Since you will be keeping a reef tank, it will be critical to monitor and manage the pH, Alkalinity, Calcium, Magnesium, Nitrates and phosphates, for the health and good growth of your corals. You should plan to use RO/DI water for top-offs (replacing evaporated water) and water changes, using tap water is highly discouraged and almost certain to result in hideous algae problems. You can either get a RO/DI unit for your home and make your own, or you can likely buy it from a LFS very cheap (you just have to lug buckets to and from the store).

You should only put a couple/small few small fish in this tank, (a) its relatively small at 29 gallons, and (b) you want a reef tank, so the focus should be on the corals and inverts, as opposed to fish, plus you want to keep the nutrient levels low for the sake of the corals.


----------



## onefish2fish (Jul 22, 2008)

fixed :wink:

heres a sweet fish if your looking to only have a single guy
http://www.liveaquaria.com/product/prod_display.cfm?c=15+19+63&pcatid=63

or i suggest a pair of clowns and a goby of some sort. a goby and pistol shrimp make a good pair. if you dont go with the pistol shrimp then a skunk cleaner shrimp.
your going to want a mixture of snails for your clean up crew. these get added before fish, shortly after a diatom bloom is a good time to start adding a few snails. 
since this is your first setup, have you read about water chemistry including alk, ca and mag? understanding this cannot be skipped, esp in a reef tank. 
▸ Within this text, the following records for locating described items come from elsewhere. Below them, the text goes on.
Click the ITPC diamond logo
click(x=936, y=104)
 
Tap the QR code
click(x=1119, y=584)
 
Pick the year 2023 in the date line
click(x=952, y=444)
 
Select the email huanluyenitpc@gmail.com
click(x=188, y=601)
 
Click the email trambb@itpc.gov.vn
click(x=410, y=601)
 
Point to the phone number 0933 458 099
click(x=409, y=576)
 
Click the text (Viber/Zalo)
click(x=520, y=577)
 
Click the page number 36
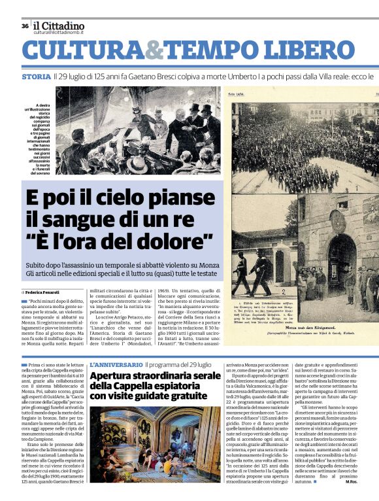tap(25, 26)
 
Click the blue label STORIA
tap(35, 77)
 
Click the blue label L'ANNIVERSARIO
tap(116, 364)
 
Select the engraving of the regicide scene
tap(138, 130)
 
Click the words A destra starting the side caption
tap(42, 105)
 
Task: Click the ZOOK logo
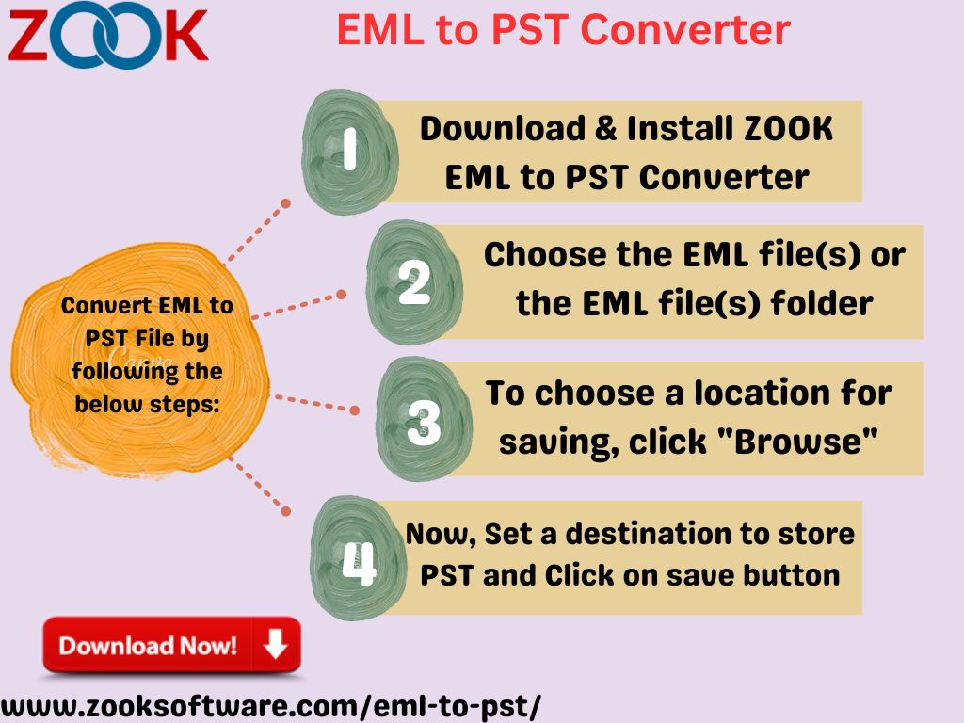108,37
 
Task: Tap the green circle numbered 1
349,152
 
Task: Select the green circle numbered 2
414,281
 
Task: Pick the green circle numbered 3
424,419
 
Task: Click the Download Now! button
171,646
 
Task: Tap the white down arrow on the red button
276,644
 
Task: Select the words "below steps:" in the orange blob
147,404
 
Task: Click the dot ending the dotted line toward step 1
285,203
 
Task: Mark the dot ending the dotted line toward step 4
286,511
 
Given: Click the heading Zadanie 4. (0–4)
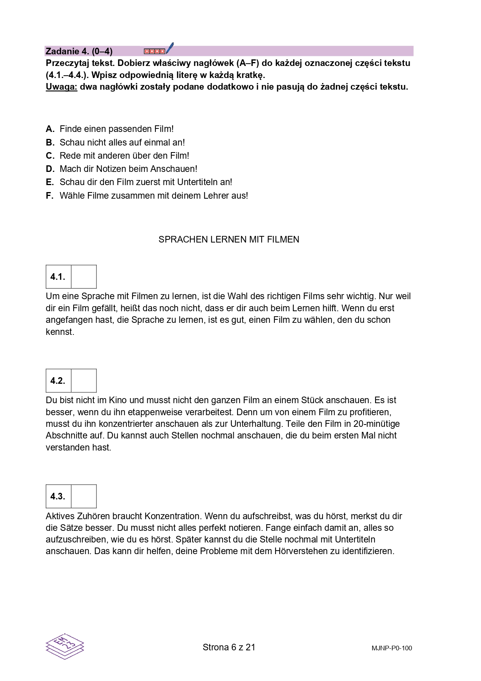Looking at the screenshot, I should click(x=79, y=51).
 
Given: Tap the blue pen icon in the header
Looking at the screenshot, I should click(x=169, y=49).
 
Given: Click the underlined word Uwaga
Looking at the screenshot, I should click(x=61, y=87).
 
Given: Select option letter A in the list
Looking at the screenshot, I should click(x=50, y=129).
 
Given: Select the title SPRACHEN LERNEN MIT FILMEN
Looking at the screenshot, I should click(x=229, y=239).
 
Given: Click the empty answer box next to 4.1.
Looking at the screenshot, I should click(x=84, y=277).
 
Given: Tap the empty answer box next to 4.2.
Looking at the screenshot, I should click(x=84, y=381).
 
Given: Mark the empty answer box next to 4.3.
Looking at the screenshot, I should click(x=84, y=496).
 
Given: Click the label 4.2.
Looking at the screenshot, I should click(x=58, y=381).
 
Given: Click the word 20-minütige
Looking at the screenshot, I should click(x=376, y=424).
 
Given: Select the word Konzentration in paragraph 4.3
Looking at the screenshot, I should click(x=172, y=516).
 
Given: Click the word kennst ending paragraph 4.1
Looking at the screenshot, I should click(x=60, y=332).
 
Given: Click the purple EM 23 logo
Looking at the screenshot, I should click(x=65, y=646).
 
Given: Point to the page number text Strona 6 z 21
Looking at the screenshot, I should click(x=229, y=647).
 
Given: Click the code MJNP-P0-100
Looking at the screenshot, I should click(x=391, y=648).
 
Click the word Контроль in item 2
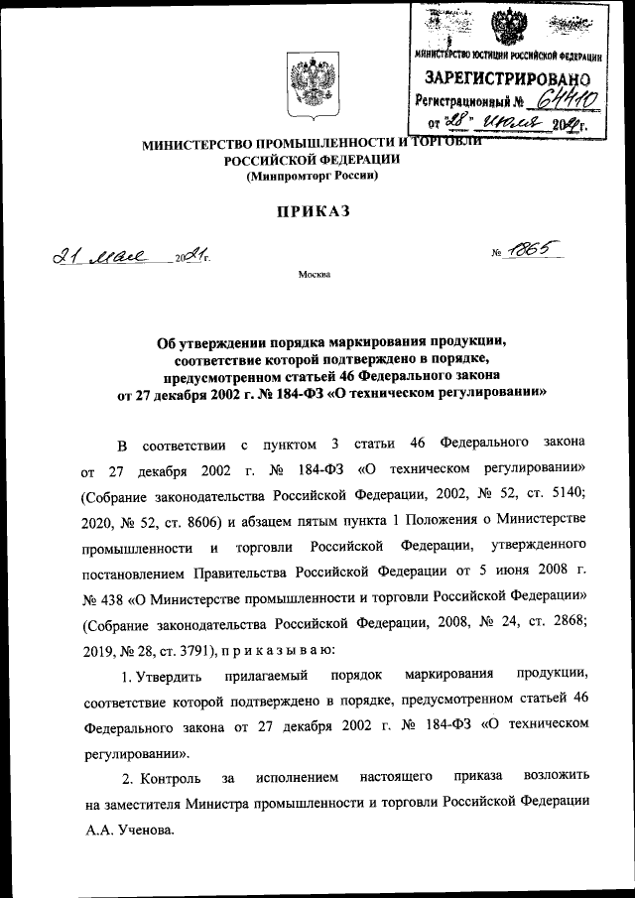[x=171, y=775]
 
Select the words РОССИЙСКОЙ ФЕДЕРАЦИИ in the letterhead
[x=313, y=160]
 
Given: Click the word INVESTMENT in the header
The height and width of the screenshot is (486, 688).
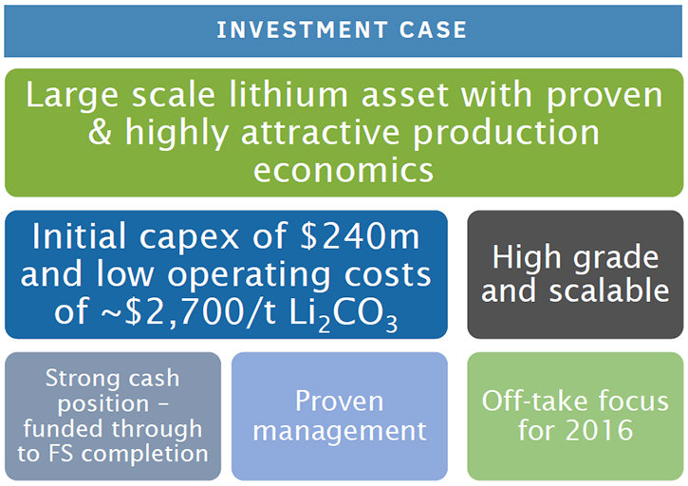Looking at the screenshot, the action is click(302, 29).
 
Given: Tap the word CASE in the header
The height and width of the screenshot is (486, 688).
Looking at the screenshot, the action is click(433, 29).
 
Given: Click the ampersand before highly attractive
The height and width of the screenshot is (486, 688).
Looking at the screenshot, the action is click(100, 132).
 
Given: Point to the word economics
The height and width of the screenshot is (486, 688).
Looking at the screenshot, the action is click(344, 170).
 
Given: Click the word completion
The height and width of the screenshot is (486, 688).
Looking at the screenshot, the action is click(145, 455).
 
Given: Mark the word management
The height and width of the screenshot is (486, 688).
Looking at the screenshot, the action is click(340, 432).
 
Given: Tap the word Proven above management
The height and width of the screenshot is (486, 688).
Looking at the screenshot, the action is click(339, 401).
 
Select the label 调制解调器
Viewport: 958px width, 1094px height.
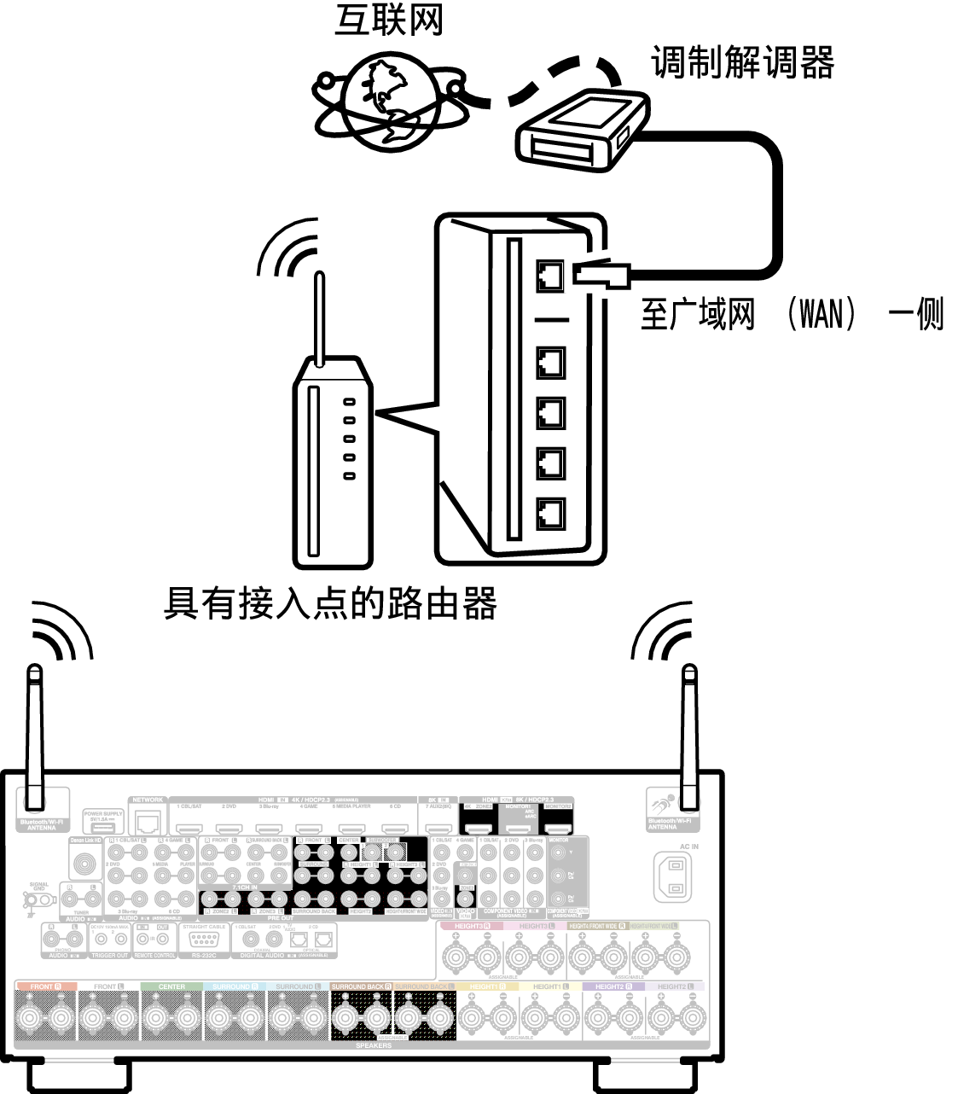pyautogui.click(x=741, y=61)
these come with power compact lights, correct? if this is the case you will be limited to softies. i believe there is a metal halide upgrade but you said your keeping it stock. conger the bio cubes dont have sumps but come with either a skimmer or mechanical filter of some sort depending on brand/model. which does yours come with? you may want to change the chambers into a refugium. if its the one with the skimmer i have heard they are not very effective and you prob. will want to upgrade that too.


----------